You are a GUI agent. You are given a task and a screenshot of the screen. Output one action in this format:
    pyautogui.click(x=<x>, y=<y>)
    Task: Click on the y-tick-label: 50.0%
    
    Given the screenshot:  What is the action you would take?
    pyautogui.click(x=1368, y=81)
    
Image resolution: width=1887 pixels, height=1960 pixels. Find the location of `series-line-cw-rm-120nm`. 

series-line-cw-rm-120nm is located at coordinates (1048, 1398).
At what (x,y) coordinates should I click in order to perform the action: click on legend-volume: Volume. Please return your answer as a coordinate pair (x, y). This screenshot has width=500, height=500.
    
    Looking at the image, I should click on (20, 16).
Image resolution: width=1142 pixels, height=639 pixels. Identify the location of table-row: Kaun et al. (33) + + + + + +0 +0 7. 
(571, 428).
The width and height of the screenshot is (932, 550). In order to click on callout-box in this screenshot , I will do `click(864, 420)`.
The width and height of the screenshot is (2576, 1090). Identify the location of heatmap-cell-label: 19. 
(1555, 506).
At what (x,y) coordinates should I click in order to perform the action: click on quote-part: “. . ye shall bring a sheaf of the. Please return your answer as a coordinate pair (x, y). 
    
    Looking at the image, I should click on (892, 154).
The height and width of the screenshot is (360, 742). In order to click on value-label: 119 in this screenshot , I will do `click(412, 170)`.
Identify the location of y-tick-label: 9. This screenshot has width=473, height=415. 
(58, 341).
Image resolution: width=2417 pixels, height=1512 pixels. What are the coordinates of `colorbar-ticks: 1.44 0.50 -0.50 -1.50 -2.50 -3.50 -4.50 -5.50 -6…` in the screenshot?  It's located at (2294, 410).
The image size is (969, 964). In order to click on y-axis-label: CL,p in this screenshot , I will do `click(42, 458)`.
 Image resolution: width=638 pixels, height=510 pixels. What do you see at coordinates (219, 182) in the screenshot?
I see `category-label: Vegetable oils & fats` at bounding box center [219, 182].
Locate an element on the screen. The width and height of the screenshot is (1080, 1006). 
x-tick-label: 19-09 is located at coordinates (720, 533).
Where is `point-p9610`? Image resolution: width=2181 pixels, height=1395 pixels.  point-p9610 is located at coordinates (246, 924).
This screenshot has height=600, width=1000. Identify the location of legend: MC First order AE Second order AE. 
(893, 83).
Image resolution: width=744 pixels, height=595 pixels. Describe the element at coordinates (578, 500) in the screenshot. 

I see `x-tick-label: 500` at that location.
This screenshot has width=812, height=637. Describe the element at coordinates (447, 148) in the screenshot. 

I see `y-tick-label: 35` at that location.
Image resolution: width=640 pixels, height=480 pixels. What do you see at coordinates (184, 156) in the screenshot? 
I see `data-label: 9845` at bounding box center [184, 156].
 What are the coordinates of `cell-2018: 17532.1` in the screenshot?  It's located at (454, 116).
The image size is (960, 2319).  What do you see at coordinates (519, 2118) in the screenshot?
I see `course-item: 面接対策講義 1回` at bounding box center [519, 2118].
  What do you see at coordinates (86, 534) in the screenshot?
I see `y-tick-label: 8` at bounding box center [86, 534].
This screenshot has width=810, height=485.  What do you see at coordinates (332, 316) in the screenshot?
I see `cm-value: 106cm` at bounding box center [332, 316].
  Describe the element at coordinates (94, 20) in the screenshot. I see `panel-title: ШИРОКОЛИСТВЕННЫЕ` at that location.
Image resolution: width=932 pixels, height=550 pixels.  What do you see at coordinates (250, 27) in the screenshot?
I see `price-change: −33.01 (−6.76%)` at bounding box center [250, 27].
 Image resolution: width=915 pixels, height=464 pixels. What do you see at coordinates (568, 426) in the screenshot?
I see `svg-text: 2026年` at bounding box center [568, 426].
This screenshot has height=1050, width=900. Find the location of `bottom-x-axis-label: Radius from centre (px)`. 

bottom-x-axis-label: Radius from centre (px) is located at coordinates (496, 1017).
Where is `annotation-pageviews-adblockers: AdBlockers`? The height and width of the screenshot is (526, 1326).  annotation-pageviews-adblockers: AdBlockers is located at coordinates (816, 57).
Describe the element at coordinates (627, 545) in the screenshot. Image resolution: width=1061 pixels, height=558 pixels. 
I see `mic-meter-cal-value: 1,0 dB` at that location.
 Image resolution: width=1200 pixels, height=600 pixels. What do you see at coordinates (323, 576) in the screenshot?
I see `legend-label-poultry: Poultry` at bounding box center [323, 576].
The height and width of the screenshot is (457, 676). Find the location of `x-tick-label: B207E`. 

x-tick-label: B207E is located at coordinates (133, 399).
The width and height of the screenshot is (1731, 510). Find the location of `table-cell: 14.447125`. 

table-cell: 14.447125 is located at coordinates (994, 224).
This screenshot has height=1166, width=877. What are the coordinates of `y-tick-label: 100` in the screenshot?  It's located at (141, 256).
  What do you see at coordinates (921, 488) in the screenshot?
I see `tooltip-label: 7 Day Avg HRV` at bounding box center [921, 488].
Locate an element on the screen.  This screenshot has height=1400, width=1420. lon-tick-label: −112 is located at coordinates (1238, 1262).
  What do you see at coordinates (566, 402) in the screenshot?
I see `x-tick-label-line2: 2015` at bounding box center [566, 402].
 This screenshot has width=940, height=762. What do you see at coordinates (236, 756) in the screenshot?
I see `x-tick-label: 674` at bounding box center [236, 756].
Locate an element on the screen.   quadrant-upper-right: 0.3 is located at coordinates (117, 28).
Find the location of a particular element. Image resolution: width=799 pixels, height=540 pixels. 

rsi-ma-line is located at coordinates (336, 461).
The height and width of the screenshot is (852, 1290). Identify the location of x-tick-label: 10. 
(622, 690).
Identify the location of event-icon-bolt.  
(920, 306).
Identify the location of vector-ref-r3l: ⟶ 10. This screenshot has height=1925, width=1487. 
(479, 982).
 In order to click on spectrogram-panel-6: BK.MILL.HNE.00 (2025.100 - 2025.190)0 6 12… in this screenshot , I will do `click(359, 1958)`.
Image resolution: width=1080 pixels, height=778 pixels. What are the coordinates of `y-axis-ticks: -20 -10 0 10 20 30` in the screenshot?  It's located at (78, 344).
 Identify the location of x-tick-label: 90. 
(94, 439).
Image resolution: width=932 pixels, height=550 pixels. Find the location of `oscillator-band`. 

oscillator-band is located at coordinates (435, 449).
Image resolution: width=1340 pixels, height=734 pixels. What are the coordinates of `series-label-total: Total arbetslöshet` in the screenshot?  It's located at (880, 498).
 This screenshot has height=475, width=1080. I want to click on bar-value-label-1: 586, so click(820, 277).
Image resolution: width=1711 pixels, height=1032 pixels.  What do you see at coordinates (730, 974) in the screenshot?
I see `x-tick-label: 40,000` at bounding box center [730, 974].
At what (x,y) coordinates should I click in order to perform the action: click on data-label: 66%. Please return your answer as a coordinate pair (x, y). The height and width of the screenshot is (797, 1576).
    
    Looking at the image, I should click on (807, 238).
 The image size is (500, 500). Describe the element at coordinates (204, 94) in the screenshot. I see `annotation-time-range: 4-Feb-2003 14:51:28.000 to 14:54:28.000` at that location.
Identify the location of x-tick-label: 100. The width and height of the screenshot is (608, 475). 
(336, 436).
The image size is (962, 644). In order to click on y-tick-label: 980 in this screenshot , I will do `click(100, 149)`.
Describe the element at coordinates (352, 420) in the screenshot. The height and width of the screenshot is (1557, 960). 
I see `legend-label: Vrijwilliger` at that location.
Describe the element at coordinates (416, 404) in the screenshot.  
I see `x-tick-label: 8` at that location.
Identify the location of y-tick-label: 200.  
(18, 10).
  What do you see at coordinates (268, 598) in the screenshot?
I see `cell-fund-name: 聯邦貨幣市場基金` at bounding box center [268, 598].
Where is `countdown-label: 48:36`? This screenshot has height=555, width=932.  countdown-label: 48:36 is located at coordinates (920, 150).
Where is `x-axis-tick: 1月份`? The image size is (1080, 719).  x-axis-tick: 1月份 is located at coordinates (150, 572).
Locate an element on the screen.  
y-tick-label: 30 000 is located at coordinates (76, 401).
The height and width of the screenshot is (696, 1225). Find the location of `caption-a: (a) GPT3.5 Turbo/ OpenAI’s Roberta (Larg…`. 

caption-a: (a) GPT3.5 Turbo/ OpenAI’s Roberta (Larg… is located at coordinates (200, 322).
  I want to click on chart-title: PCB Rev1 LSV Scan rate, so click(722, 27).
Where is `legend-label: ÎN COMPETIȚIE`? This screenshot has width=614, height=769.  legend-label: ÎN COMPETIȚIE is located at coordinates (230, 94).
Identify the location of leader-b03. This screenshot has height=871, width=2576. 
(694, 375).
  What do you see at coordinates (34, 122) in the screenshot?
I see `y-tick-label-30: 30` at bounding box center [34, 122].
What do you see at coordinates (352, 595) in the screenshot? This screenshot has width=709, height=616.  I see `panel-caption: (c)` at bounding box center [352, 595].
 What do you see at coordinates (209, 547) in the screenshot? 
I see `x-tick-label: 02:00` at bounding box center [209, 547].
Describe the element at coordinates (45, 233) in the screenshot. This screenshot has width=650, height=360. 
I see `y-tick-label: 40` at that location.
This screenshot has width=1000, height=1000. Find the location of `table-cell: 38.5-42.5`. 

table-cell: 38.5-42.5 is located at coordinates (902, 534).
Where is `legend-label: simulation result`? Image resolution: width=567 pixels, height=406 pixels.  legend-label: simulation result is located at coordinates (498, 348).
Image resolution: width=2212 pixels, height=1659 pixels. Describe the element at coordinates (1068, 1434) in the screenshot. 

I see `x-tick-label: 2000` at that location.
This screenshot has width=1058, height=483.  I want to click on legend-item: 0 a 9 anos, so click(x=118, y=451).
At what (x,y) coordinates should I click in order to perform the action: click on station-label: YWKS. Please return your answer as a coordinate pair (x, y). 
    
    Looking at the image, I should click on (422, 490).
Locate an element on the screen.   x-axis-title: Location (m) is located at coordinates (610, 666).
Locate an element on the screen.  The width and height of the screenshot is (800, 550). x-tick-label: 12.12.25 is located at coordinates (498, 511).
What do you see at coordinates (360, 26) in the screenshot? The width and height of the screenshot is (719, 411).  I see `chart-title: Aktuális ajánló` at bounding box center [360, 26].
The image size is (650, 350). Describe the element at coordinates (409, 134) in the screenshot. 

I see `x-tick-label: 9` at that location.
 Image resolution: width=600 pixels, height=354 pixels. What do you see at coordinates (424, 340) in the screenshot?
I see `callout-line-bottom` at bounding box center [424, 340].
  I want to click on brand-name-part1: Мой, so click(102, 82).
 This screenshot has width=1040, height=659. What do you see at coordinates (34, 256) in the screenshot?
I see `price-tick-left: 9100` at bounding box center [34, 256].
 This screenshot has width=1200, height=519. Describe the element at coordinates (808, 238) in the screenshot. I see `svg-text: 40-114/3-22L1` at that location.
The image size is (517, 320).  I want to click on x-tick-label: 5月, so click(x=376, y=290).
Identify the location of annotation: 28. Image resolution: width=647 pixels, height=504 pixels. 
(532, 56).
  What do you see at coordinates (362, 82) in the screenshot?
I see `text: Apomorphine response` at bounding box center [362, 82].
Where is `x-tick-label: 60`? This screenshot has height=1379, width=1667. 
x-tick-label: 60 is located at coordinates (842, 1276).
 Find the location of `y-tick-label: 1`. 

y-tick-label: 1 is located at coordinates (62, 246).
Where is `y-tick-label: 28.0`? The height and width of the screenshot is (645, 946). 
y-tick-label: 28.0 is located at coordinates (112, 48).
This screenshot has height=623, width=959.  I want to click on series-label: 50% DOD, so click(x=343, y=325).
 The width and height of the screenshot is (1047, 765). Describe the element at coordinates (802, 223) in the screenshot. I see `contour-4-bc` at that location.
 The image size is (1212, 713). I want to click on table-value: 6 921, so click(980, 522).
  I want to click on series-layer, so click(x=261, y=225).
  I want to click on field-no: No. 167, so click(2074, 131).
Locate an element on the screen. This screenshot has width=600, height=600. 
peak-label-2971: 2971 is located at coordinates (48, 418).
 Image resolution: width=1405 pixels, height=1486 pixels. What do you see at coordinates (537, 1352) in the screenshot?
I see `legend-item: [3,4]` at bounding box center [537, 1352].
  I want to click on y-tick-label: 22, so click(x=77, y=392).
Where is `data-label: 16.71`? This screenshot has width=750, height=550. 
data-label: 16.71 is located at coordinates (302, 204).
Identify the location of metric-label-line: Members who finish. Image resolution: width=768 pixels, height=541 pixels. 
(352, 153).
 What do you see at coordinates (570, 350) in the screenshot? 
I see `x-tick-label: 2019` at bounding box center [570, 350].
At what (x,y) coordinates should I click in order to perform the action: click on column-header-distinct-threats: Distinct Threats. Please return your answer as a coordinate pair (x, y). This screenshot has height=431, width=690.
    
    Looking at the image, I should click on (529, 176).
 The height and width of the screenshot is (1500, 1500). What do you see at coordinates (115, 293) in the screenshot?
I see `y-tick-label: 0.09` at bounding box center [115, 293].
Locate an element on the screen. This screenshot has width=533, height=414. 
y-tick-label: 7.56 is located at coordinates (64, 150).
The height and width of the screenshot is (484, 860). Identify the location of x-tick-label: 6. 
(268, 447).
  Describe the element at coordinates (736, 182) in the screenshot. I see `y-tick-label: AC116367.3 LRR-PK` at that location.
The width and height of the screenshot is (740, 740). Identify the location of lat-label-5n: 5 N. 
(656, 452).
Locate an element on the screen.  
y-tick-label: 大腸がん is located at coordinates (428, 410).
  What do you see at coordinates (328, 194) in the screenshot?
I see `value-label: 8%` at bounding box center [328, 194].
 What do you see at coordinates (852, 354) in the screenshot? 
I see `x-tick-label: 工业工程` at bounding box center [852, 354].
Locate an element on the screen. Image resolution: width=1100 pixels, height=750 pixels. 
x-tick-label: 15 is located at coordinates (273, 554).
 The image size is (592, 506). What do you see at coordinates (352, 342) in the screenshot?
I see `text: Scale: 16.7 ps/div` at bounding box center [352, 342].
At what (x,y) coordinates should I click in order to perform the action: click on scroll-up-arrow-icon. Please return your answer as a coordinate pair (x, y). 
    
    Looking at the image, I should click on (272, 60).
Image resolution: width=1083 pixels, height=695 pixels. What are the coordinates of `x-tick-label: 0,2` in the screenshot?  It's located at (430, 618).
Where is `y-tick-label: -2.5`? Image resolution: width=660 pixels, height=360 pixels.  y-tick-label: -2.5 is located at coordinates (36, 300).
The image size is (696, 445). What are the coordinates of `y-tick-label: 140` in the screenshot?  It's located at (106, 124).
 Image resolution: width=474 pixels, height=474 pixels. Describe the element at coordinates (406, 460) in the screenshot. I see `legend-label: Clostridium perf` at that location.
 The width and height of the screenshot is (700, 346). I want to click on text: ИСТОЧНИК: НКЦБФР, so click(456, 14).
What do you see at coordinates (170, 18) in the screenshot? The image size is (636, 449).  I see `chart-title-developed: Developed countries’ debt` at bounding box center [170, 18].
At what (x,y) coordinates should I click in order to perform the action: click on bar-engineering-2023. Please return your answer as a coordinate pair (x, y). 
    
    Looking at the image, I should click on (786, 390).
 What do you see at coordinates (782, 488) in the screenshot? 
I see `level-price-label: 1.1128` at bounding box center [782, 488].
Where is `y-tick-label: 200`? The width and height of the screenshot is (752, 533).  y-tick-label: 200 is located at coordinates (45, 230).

_ _ _ _ _

WORK TO COMPLETE: Repeat the material from the line containing "Image resolution: width=640" through the line containing "coordinates (816, 57).", keeping every line unchanged.

OUTPUT OF THE EXERCISE:
Image resolution: width=640 pixels, height=480 pixels. What do you see at coordinates (184, 156) in the screenshot? 
I see `data-label: 9845` at bounding box center [184, 156].
 What are the coordinates of `cell-2018: 17532.1` in the screenshot?  It's located at (454, 116).
The image size is (960, 2319).  What do you see at coordinates (519, 2118) in the screenshot?
I see `course-item: 面接対策講義 1回` at bounding box center [519, 2118].
  What do you see at coordinates (86, 534) in the screenshot?
I see `y-tick-label: 8` at bounding box center [86, 534].
This screenshot has width=810, height=485.  What do you see at coordinates (332, 316) in the screenshot?
I see `cm-value: 106cm` at bounding box center [332, 316].
  Describe the element at coordinates (94, 20) in the screenshot. I see `panel-title: ШИРОКОЛИСТВЕННЫЕ` at that location.
Image resolution: width=932 pixels, height=550 pixels.  What do you see at coordinates (250, 27) in the screenshot?
I see `price-change: −33.01 (−6.76%)` at bounding box center [250, 27].
 Image resolution: width=915 pixels, height=464 pixels. What do you see at coordinates (568, 426) in the screenshot?
I see `svg-text: 2026年` at bounding box center [568, 426].
This screenshot has height=1050, width=900. Find the location of `bottom-x-axis-label: Radius from centre (px)`. 

bottom-x-axis-label: Radius from centre (px) is located at coordinates (496, 1017).
Where is `annotation-pageviews-adblockers: AdBlockers`? The height and width of the screenshot is (526, 1326).  annotation-pageviews-adblockers: AdBlockers is located at coordinates (816, 57).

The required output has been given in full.